I have been studying Shaolin/Kenpo for nearly 5 years. Thankfully my Sensei is not some McDojo instructor, as he practices what he preaches and holds all his students to very high standards. 
I have also studied Aikido for a short time, and began my journey under Robert Perry in Westminster, CA back in 1986, but stopped for the Army.


----------



## donald1 (Dec 18, 2015)

Hello.


----------



## tshadowchaser (Dec 18, 2015)

welcome to Martial Talk.
I hope you enjoy your time here.  Be sure to ask questions and contribute when you can


----------



## SahBumNimRush (Dec 18, 2015)

Greetings and welcome to MT!


----------



## Tony Dismukes (Dec 18, 2015)

Welcome to MartialTalk!


----------



## Bill Mattocks (Dec 18, 2015)

Welcome to MT!


----------



## Touch Of Death (Dec 18, 2015)

It is good to have you.


----------



## Jenna (Dec 18, 2015)

Clyde said:


> Hello to all.
> I have been studying Shaolin/Kenpo for nearly 5 years.

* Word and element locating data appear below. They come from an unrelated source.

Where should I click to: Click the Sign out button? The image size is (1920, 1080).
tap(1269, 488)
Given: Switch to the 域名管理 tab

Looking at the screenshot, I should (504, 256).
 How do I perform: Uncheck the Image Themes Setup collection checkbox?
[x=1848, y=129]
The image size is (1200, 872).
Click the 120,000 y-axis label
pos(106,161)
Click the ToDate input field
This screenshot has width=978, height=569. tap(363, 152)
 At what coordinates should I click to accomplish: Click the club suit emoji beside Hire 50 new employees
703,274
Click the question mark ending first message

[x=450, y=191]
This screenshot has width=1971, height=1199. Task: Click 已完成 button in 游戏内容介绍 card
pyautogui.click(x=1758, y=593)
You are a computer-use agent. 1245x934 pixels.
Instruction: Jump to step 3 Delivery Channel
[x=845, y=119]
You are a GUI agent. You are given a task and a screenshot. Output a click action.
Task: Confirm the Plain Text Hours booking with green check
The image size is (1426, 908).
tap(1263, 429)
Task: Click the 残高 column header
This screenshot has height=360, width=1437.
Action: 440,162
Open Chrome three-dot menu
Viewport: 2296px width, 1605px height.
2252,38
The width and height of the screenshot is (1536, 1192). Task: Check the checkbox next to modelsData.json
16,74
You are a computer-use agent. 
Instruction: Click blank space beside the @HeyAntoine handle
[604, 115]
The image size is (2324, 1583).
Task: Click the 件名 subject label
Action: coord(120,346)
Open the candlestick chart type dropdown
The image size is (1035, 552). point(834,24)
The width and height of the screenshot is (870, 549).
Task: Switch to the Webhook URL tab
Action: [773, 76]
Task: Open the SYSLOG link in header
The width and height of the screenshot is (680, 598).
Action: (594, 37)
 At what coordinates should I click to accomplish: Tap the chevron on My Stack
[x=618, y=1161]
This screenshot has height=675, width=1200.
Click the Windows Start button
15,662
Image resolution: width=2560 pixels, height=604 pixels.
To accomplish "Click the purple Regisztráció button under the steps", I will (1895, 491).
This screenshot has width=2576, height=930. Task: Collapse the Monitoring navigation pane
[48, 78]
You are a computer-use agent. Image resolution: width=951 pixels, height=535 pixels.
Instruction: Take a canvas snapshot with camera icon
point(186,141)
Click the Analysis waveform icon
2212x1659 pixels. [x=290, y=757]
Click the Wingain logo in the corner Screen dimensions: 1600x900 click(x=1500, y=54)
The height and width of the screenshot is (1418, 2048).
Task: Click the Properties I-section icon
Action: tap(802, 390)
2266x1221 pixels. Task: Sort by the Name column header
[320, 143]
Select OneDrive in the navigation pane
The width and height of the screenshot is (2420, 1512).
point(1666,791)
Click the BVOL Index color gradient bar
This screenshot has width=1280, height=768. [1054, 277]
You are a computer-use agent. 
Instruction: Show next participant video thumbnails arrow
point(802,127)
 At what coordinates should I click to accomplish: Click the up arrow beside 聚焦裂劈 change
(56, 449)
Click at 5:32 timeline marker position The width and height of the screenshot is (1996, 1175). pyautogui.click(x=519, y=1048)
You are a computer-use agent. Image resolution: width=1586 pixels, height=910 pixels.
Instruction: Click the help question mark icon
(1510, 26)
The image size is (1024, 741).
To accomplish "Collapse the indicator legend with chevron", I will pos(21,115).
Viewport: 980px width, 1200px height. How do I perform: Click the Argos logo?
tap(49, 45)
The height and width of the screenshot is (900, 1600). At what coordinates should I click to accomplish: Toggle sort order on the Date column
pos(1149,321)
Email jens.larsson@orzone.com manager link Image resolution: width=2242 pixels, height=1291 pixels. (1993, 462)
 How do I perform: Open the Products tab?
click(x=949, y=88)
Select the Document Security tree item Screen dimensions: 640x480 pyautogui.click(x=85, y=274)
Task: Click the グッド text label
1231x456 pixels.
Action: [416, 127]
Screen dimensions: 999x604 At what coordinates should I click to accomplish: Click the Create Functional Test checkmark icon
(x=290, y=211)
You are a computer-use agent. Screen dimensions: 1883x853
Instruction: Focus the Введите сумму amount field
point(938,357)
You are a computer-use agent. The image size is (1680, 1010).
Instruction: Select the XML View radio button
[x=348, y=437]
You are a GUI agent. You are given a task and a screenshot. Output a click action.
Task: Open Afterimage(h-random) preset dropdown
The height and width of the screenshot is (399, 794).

Thankfully my Sensei is not some McDojo instructor, as he practices what he preaches and holds all his students to very high standards.
> I have also studied Aikido for a short time, and began my journey under Robert Perry in Westminster, CA back in 1986, but stopped for the Army.


Ciao bello welcome aboard  You are a Clyde and I hope at some time you have had a Bonnie to accompany you


----------



## Brian R. VanCise (Dec 18, 2015)

Welcome to MartialTalk!


----------



## Clyde (Dec 18, 2015)

donald1 said:


> Hello.


Hello there


tshadowchaser said:


> welcome to Martial Talk.
> I hope you enjoy your time here.  Be sure to ask questions and contribute when you can


Thanks, it's good tobe here and I certainly will post where I can


SahBumNimRush said:


> Greetings and welcome to MT!


Thank you! 


Tony Dismukes said:


> Welcome to MartialTalk!


Thank you!


Bill Mattocks said:


> Welcome to MT!


Thank you!


Touch Of Death said:


> It is good to have you.


Thank you!


Jenna said:


> Ciao bello welcome aboard  You are a Clyde and I hope at some time you have had a Bonnie to accompany you


LOL....
funny you should say that as my "Bonnie" aka wife tested for our BB the same day....


Brian R. VanCise said:


> Welcome to MartialTalk!


Thanks you for the message!


----------



## Buka (Dec 22, 2015)

Welcome aboard, Clyde.


----------



## Clyde (Dec 22, 2015)

Buka said:


> Welcome aboard, Clyde.


Thank you!


----------